Dealing with seamless NSX DFW migrations (1/2)

Introduction

One of the use cases provided by VMware NSX is the Distributed Firewall, which secures application workloads within the datacenter. It’s fully decoupled from the underlying network infrastructure, being able to focus on application-based security. Many customers have already implemented NSX to secure their workloads.

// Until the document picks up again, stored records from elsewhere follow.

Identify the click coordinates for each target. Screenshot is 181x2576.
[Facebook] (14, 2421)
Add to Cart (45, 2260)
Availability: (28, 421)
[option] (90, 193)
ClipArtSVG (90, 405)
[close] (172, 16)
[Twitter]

With the upcoming EOL of NSX-v there is an urgent need to migrate to NSX-T. VMware offers the “migration coordinator“-tool, which enables customers to migrate from NSX-V to NSX-T. VMware invests heavily in this tool, but it only offers “big-bang” migration methods for DFW related scenario’s between different vCenters, this is due a software limitation of VMware NSX itself. One of the tasks of the NSX Manager is to translate Security Tags/VMs to IP addresses (VM2IP) which is programmed on the firewall of every vNIC of each VM.
NSX currently does not offer a method of sharing this VM2IP information between NSX Managers (except for NSX Federation, but that is out-of-scope for this blog … It can, however, be a part of your migration-strategy).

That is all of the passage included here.